(Article):
Les chemins de fer, pourtant, ont commencé de dépoétiser ces vapeurs ; ils mettent en fuite les dames blanches, les dames vertes, les femmes-serpents, les fenelles aux yeux verts. Beaucoup disparaissent. Que vont-elles devenir ? Où se sont-elles cachées ? On savait déjà que le sel les rendait mortelles. Il leur conférait sans doute une âme, en mémoire du sacrement de baptême, et cette mortalité n’était peut-être que le signe d’une immortalité supérieure ; mais enfin, elles étaient vouées à mourir.

Il semble que leur destin s’accomplisse.

Les paysans de certaines régions bretonnes racontaient volontiers que le dix-neuvième siècle était un siècle invisible, mais que le vingtième serait un siècle visible, c’est-à-dire un siècle où les fées et les génies recommenceraient à se montrer aux hommes. Les premières automobiles qu’ils aperçurent leur donnèrent à croire que la prophétie était réalisée. Ils prirent les voyageuses automobilistes pour des fées revenant visiter leurs anciens domaines. Depuis, les automobilistes se sont multipliés, mais les fées se cachent toujours, les fées dont le défiant et léger esprit ne s’accommode guère, il faut le supposer, de ces véhicules bruyants, et qui préfèrent le parfum des forêts, quand il est pur de tout mélange.

(Consigne 1): Recopiez fidèlement le passage de l'article sur les fées : commencez aux mots « Les paysans de » et arrêtez-vous après les mots « de tout mélange. ».
(Consigne 2): Les affirmations suivantes concordent-elles avec l'article sur les fées ? (a) Le sel rendait les fées mortelles. (b) Selon les paysans bretons, le dix-neuvième siècle serait un siècle visible. (c) Des paysans prirent les voyageuses automobilistes pour des fées. Répondez à chacune par oui ou par non, en citant exactement les mots décisifs de l'article.
Le matériel fourni n'est pas nécessaire pour répondre.

(Matériel fourni):
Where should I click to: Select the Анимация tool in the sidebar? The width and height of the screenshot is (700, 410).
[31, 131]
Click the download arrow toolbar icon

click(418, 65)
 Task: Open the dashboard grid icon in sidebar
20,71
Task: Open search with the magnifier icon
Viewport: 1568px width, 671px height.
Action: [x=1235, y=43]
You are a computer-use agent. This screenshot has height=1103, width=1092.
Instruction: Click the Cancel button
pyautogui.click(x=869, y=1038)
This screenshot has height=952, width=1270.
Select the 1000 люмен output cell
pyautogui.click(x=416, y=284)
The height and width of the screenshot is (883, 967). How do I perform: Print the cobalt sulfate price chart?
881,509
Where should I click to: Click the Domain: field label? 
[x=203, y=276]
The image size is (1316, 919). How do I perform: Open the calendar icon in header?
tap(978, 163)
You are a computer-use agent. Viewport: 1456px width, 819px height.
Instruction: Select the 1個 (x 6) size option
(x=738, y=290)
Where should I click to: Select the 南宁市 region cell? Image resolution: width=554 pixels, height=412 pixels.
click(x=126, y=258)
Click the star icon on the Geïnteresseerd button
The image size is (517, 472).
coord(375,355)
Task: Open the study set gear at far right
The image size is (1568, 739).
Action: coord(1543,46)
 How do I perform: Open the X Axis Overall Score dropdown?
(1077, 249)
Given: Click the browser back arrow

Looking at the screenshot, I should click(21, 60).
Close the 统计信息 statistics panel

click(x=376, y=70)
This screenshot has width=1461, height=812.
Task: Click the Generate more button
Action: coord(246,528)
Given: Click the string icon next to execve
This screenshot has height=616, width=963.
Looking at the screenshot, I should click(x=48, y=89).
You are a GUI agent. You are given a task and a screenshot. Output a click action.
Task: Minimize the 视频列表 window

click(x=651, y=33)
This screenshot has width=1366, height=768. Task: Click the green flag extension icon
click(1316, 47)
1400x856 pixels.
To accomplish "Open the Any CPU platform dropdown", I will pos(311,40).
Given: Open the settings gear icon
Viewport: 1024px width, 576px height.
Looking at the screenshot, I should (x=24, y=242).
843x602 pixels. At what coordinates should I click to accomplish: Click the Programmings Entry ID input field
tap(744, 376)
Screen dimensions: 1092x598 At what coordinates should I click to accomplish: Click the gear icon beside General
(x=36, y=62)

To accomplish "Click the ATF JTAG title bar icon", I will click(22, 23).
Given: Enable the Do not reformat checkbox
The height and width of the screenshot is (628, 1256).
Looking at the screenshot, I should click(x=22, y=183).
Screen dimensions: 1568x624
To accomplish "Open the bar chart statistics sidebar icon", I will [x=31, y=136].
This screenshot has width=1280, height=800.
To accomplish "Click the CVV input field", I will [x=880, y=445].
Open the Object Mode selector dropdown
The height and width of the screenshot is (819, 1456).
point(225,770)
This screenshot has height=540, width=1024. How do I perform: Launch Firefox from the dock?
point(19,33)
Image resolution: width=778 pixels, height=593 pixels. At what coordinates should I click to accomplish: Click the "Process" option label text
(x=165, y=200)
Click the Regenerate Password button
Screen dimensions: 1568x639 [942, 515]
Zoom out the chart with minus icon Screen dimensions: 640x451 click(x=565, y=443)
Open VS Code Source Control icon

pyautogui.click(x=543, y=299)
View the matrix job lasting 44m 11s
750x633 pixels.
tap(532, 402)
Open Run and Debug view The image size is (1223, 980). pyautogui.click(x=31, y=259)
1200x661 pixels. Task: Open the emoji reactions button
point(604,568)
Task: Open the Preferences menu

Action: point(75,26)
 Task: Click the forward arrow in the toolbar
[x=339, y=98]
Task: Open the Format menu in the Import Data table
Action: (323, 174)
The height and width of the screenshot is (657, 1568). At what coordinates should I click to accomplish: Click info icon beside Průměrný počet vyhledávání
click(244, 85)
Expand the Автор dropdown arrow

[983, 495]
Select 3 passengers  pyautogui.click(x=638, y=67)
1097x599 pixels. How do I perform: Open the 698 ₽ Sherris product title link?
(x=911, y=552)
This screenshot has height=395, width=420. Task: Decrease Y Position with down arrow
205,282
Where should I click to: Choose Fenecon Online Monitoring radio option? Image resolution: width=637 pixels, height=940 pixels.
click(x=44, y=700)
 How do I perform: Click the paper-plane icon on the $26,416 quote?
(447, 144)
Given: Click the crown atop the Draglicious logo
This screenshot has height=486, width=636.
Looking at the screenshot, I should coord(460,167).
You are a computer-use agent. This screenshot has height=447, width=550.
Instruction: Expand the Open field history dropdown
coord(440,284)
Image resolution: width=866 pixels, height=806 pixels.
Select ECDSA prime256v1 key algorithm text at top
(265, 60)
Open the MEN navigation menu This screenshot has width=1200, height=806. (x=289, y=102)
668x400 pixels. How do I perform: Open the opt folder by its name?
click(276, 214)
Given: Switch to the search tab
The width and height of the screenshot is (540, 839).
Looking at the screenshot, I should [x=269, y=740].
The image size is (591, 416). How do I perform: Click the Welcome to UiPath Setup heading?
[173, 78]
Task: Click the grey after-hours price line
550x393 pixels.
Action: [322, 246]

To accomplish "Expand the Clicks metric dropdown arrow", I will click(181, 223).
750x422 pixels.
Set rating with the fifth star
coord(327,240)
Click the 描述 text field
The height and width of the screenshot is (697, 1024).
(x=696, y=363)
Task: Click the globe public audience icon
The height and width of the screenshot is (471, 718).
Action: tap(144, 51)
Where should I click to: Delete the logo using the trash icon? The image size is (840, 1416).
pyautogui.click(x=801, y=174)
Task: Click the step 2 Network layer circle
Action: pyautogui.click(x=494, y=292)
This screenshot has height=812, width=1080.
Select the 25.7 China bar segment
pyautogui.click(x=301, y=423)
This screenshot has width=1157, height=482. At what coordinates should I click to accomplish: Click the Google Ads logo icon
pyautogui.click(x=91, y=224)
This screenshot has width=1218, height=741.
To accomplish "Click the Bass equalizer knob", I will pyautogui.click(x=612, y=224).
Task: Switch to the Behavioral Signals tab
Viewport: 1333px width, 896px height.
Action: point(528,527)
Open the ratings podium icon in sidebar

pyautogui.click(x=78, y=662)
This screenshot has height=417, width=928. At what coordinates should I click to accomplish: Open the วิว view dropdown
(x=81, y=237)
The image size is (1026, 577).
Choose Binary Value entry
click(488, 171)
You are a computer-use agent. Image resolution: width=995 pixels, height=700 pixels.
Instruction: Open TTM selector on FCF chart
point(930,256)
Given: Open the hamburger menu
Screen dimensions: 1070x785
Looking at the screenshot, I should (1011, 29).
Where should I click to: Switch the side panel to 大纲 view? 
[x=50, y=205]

(Corrigé 1):
Les paysans de certaines régions bretonnes racontaient volontiers que le dix-neuvième siècle était un siècle invisible, mais que le vingtième serait un siècle visible, c’est-à-dire un siècle où les fées et les génies recommenceraient à se montrer aux hommes. Les premières automobiles qu’ils aperçurent leur donnèrent à croire que la prophétie était réalisée. Ils prirent les voyageuses automobilistes pour des fées revenant visiter leurs anciens domaines. Depuis, les automobilistes se sont multipliés, mais les fées se cachent toujours, les fées dont le défiant et léger esprit ne s’accommode guère, il faut le supposer, de ces véhicules bruyants, et qui préfèrent le parfum des forêts, quand il est pur de tout mélange.

(Corrigé 2):
(a) Oui : « On savait déjà que le sel les rendait mortelles. »
(b) Non : « le dix-neuvième siècle était un siècle invisible, mais que le vingtième serait un siècle visible »
(c) Oui : « Ils prirent les voyageuses automobilistes pour des fées revenant visiter leurs anciens domaines. »